An estimation strategy is to assume that \(g(\mathbf{x}_i;\boldsymbol\theta)\) can be proxied by \(\tilde{\boldsymbol\theta}'\mathbf{x}_i\) and to run a linear regression to estimate \(\tilde{\boldsymbol\theta}\) (a situation called Linear Probability Model, LPM): \[ y_i = \tilde{\boldsymbol\theta}'\mathbf{x}_i + \varepsilon_i. \] Notwithstanding the fact that this specification does not exclude negative probabilities or probabilities greater than one, it could be compatible with the assumption of zero conditional mean (Hypothesis 4.2) and with the assumption of non-correlated residuals (Hypothesis 4.4), but more difficultly with the homoskedasticity assumption (Hypothesis 4.3). Moreover, the \(\varepsilon_i\)’s cannot be Gaussian (because \(y_i \in \{0,1\}\)). Hence, using a linear regression to study the relationship between \(\mathbf{x}_i\) and \(y_i\) can be consistent but it is inefficient.

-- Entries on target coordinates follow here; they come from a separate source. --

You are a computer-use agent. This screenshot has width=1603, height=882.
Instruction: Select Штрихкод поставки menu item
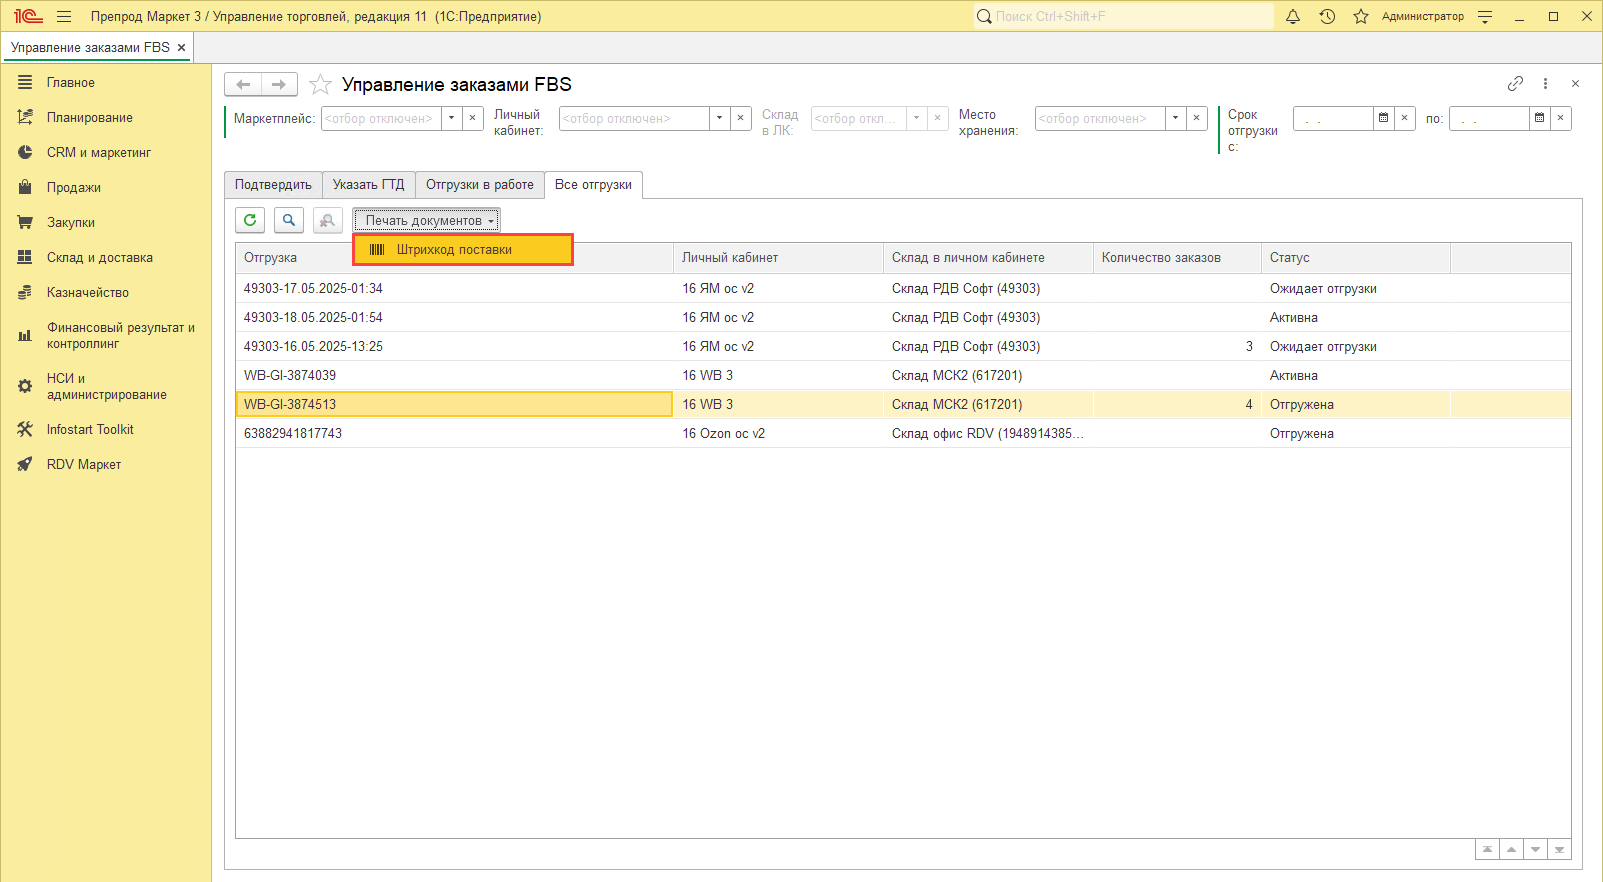[454, 250]
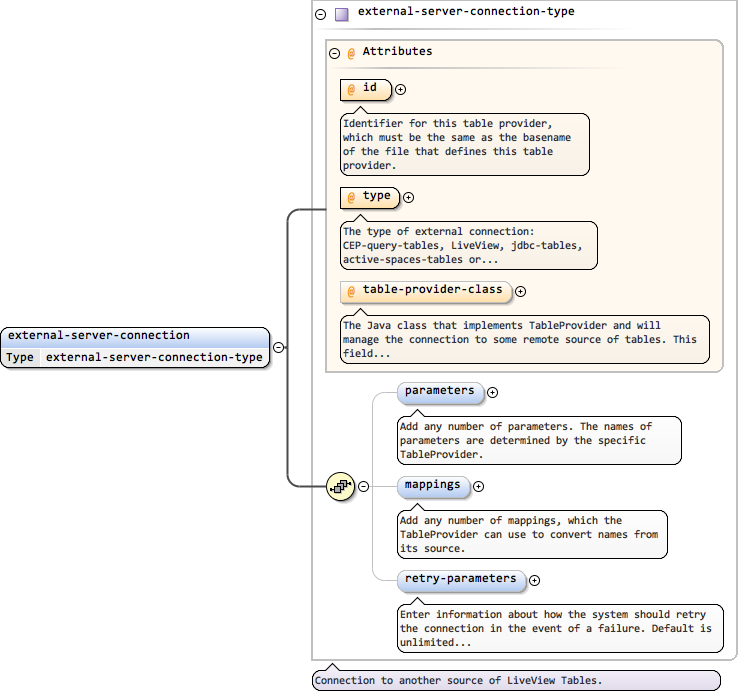
Task: Select the retry-parameters element node
Action: click(x=460, y=579)
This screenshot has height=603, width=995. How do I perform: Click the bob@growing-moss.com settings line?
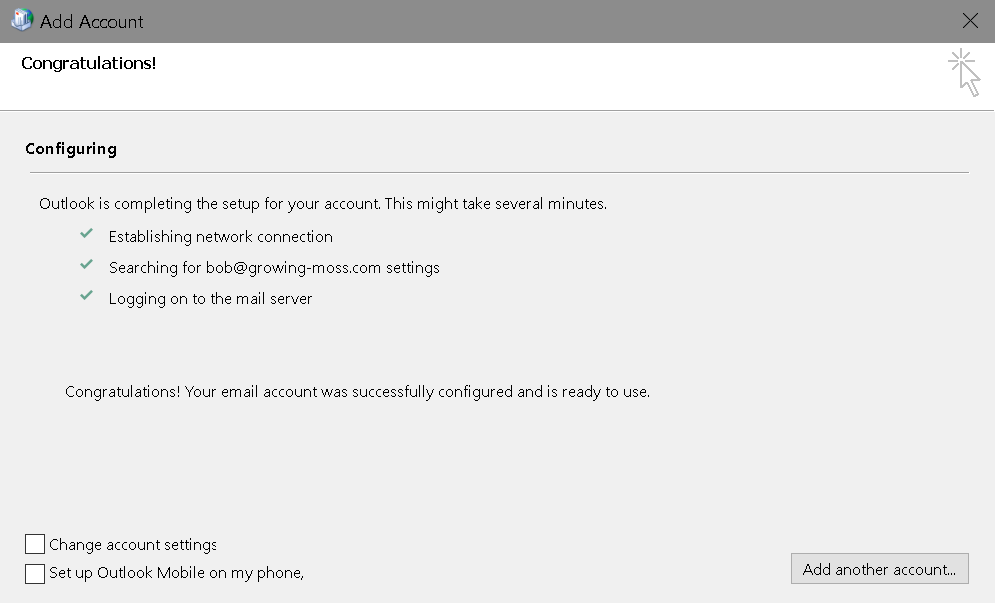tap(274, 268)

Figure 7.1 illustrates the fit resulting from an application of the LPM model to binary (dependent) variables.

Fitting a binary variable with a linear model (Linear Probability Model, LPM). The model is $\mathbb{P}(y_i=1|x_i)=\Phi(0.5+2x_i)$, where $\Phi$ is the c.d.f. of the normal distribution and where $x_i \sim \,i.i.d.\,\mathcal{N}(0,1)$.

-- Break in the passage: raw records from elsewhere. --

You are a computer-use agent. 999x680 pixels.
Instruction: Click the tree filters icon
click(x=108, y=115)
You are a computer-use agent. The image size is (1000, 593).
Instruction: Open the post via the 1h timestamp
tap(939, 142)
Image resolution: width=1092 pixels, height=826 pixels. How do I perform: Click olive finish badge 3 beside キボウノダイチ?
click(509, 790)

Figure 7.1: Fitting a binary variable with a linear model (Linear Probability Model, LPM). The model is \(\mathbb{P}(y_i=1|x_i)=\Phi(0.5+2x_i)\), where \(\Phi\) is the c.d.f. of the normal distribution and where \(x_i \sim \,i.i.d.\,\mathcal{N}(0,1)\).

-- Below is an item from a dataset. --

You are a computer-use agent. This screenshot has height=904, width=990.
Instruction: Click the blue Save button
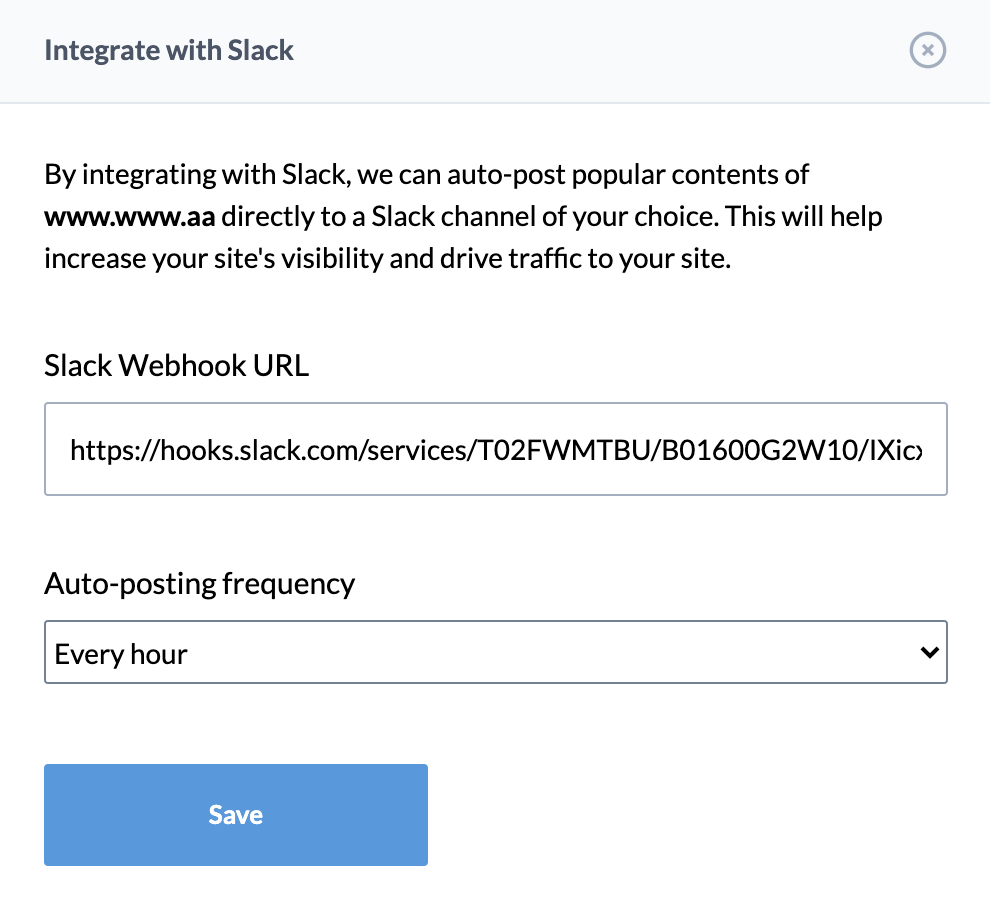(x=236, y=815)
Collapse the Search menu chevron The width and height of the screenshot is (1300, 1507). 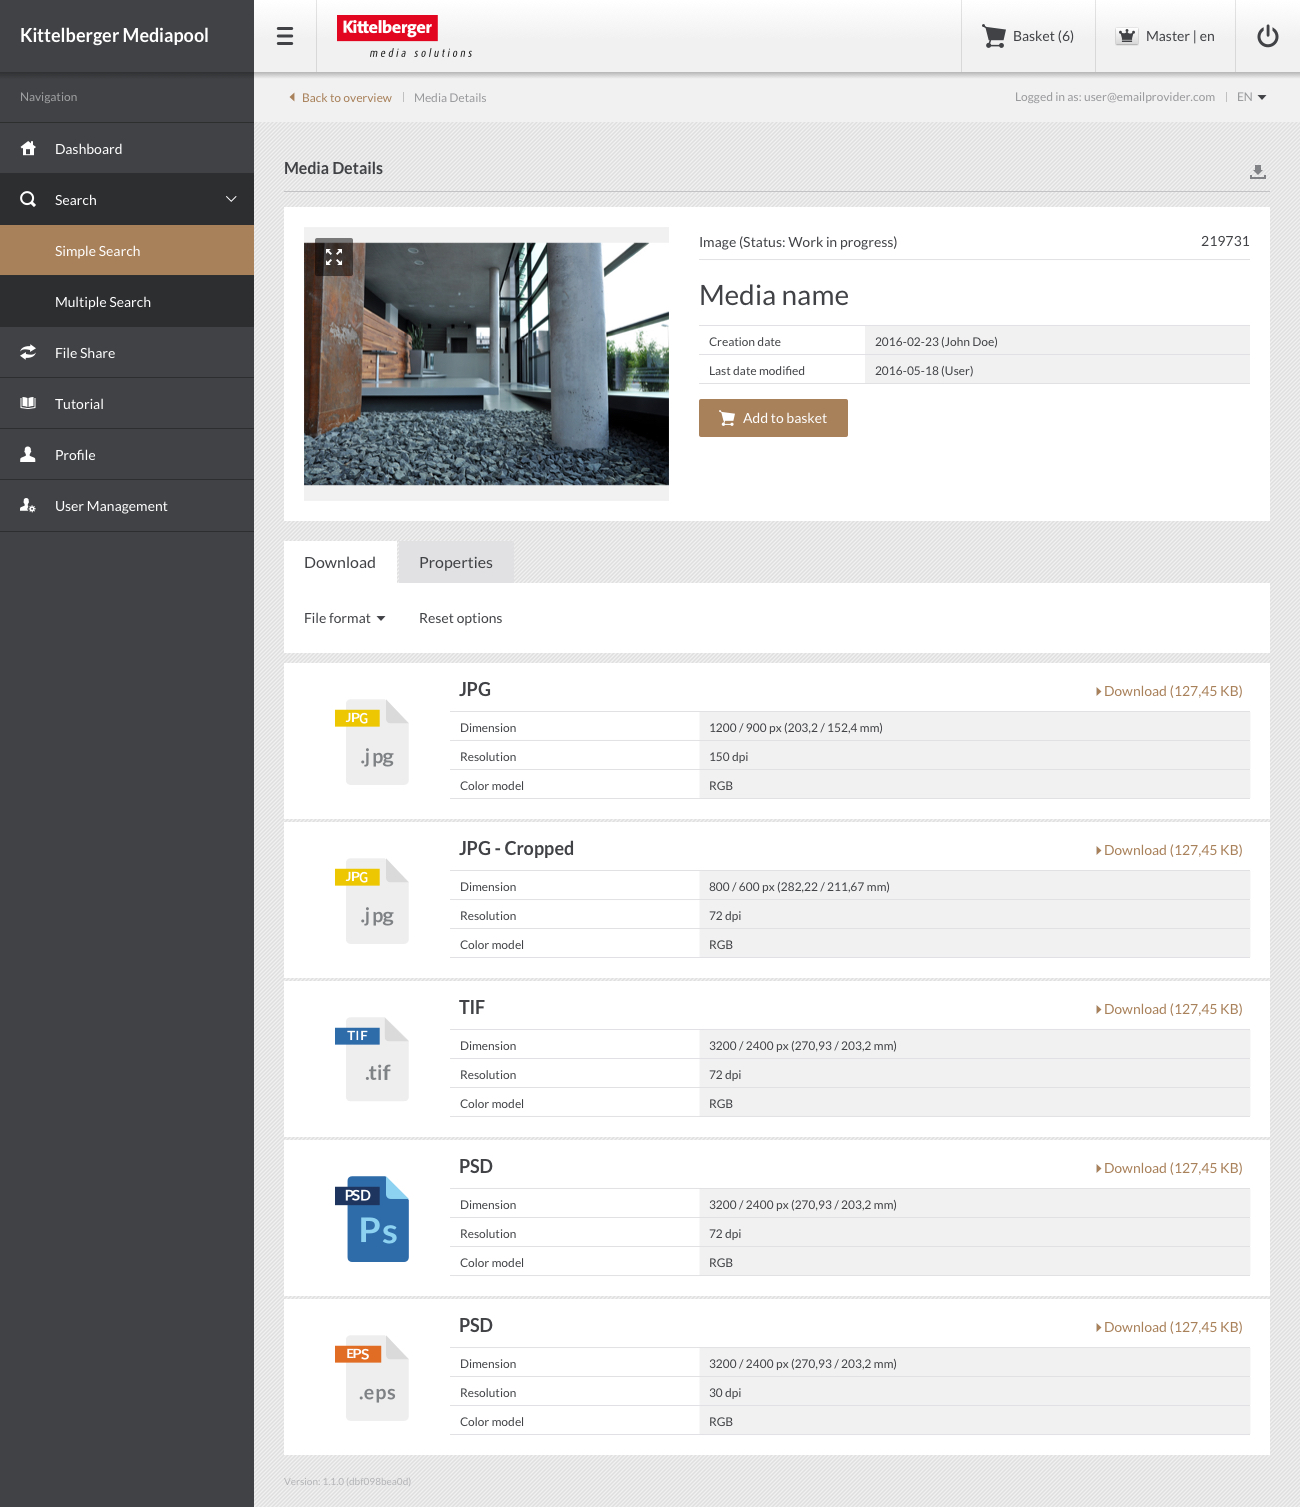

Except for its last row (LPM case), Table 7.1 provides examples of functions \(g\) valued in \([0,1]\), and that can therefore used in models of the type: \(\mathbb{P}(y_i=1|\mathbf{x}_i;\boldsymbol\theta) = g(\boldsymbol\theta'\mathbf{x}_i)\) (see Eq. (7.1)). The “linear” case is given for comparison, but note that it does not satisfy \(g(\boldsymbol\theta'\mathbf{x}_i) \in [0,1]\) for any value of \(\boldsymbol\theta'\mathbf{x}_i\).

Table 7.1: This table provides examples of function \(g\), s.t. \(\mathbb{P}(y_i=1|\mathbf{x}_i;\boldsymbol heta) = g(\boldsymbol\theta'\mathbf{x}_i)\). The LPM case (last row) is given for comparison but, again, it does not satisfy \(g(\boldsymbol\theta'\mathbf{x}_i) \in [0,1]\) for any value of \(\boldsymbol\theta'\mathbf{x}_i\).
Model Function \(g\) Derivative
Probit \(\Phi\) \(\phi\)
Logit \(\dfrac{\exp(x)}{1+\exp(x)}\) \(\dfrac{\exp(x)}{(1+\exp(x))^2}\)
log-log \(1 - \exp(-\exp(x))\) \(\exp(-\exp(x))\exp(x)\)
linear (LPM) \(x\) 1

Figure 7.2 displays the first three \(g\) functions appearing in Table 7.1.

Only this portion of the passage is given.